Written by Adhis Wednesday, 06 June 2012 09:50
She enters the room and everything changes, the air is electrified, the hairs on the back of my neck are standing and my heart races. I can’t help but keep stealing glances at her and damn! she looks so fine! Okay, that’s over, she’s no longer with me and is not sure what she wants from me I think. We are friends yes, but at times it feels like…oh! would my heart stop this crazy rhythm already!
My mind goes down memory lane.
I remember how we met, how I was drawn to her, how I tried to resist her till my whole being was haywire and that very first kiss, tender, sweet, passionate arousing all sorts of desires in me. The hug that made me feel all loved, the looks, the touch, everything was perfect.
I remember doubting if it was right, after all am a Christian and it is unnatural, at least that was what I was taught all through my life.
I remember saying I love you, with my heart on my sleeve and not caring, wanting to shout it on the rooftops, because I felt free and able to conquer the world. I was strong and nothing could drag me down. I had her by my side! And I did, I told some friends and they started praying over this ‘demon that had come over me’. One of them disowned me for she could not associate with a sinner such as I. The rest just stuck to fervent prayer in the hope that the good Lord will turn me around from this abomination.
I remember the struggles within, to love her freely and let go of my friends from church or to do both and never talk about it again. I chose the latter and it weighed on me heavily. I need my God; He is my refuge and my strength.
I remember just before the end, that feeling I had that I may not be enough for her, that I was falling in an abyss and I was all alone… the lonely nights with her out with friends, and when she was around she was either too tired or not in the mood to hold me, even a goodnight kiss was a problem.
I remember struggling with the flesh and letting myself go on occasions. I remember holding myself and crying myself to sleep almost every night. Waking up with a jolt because I could feel that something was not right with her and I was always right.
I remember her saying that I was different and that if I was not going to stop living in sin she would leave me and choose God over me. That hurt me a lot. Then the doubts came, then the depression.
I remember going to church and asking God what to do. The life in me slowly sipping away, my face falling with shame by the day, my joy dwindling daily, my heart tearing apart piece by piece, and the final giving up hope for I believed I was such a sinner.
I remember dreading the stay at home. I remember wanting to give up on life for I could no longer bear it. I lost myself and was fast but surely headed to self destruction.

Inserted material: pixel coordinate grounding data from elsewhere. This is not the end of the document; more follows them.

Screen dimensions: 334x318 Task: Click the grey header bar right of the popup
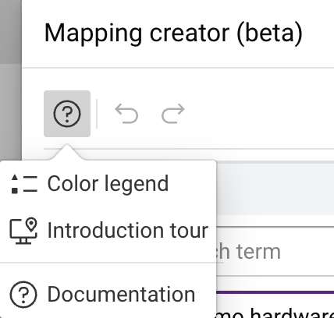275,189
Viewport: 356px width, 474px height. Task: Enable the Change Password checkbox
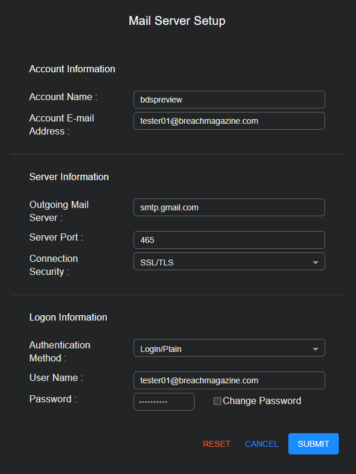click(217, 401)
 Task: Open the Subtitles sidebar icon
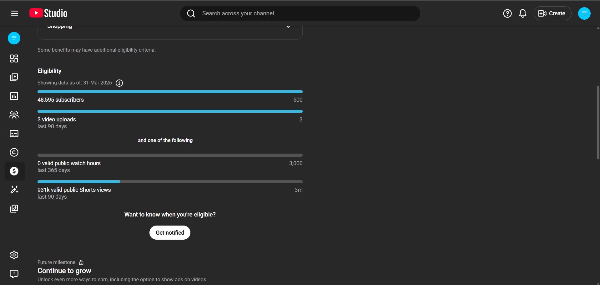pyautogui.click(x=14, y=134)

I remember her saying that I no longer laugh as often as I used to, I don’t smile as often and at times when I do it no longer reaches my eyes.
I remember her saying that I should choose life and choose God, almost every day. That was the only conversation we had.

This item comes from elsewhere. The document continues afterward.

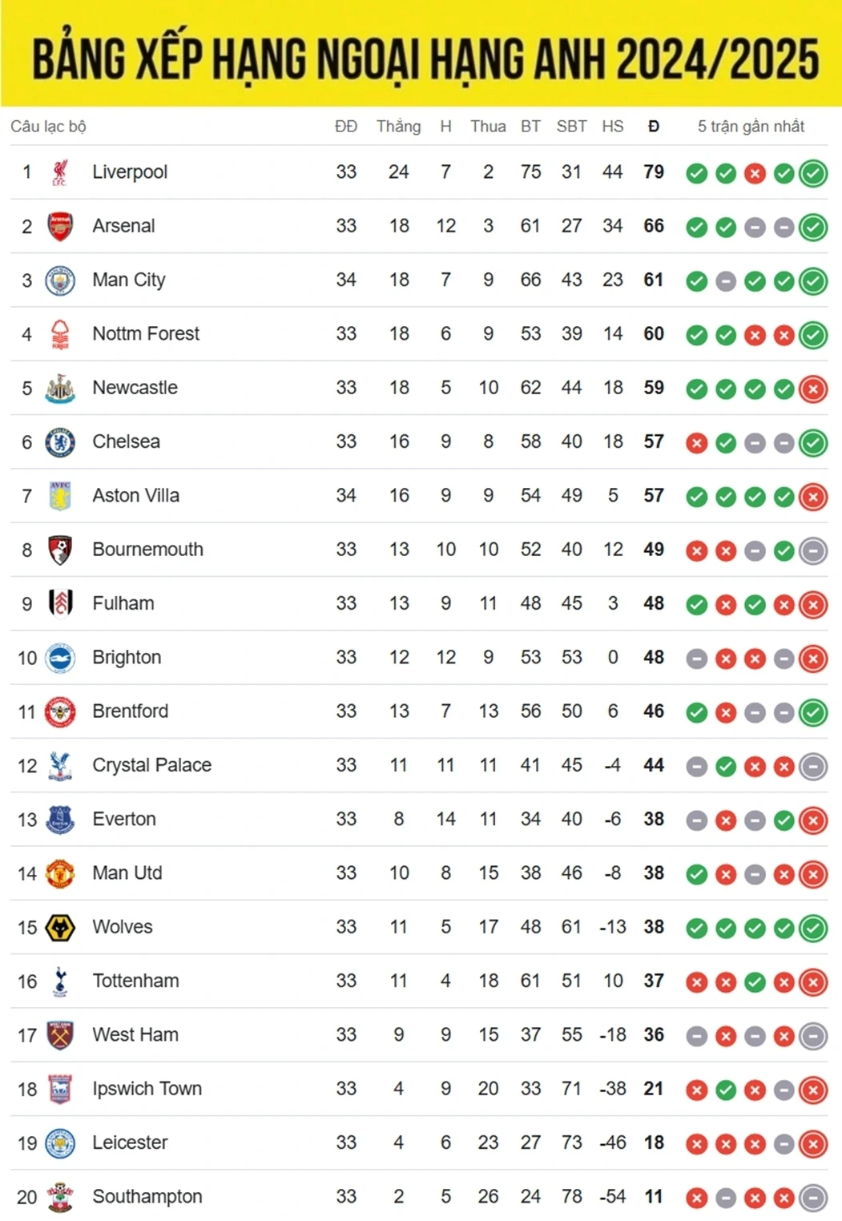Click Southampton's 11 points value
Viewport: 842px width, 1221px height.
tap(654, 1197)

I remember her saying how her love for me will never change. It will always be the same and that she will never do anything to hurt me and I the same. It was all empty promises made at the height of passion, frazzled emotions and oversexed brains….. Lies
I remember her saying that even when I leave she will wait for me no matter how long it took for she loves me to the end and back, more that I can fathom. Now I know it was a lie
I remember saying it was over because I choose God and the look on her face all crushed and her spirit leaving right before my eyes, that was painful. But I had to find myself.
I remember her saying that if she ever met someone new she would come out rightly and let me know about it. Well I know it’s a lie for she is all over some bitch all sucking faces and up each other’s pants in front of me and she says they are ‘just friends’. The funny thing is the other girls name kept coming up a lot just before we broke up….. Mmmmh I wonder why!
So we meet again and she can’t see because am introducing her to someone new, a friend I’ve made.
Now we are out and she can’t even sit with me and my friend, constantly chatting on phone and sitting as far from us as is possible and supposedly she came to spend the evening with me….bollocks!
Then again she comes to rub herself all over her and as soon as she is gone, she wants to now sit with me and my friend. How rude, tactless and shameless.
So I can’t sit there any more, I am good and ready to go to bed and sleep because am getting an allergic reaction to all this nonsense. As I walk I think to myself that this is the last time I will be anywhere near her. Yes her closeness still affects me in a way I wish it didn’t and I know it shouldn’t, but I have a plan called the ‘Chase of the ex’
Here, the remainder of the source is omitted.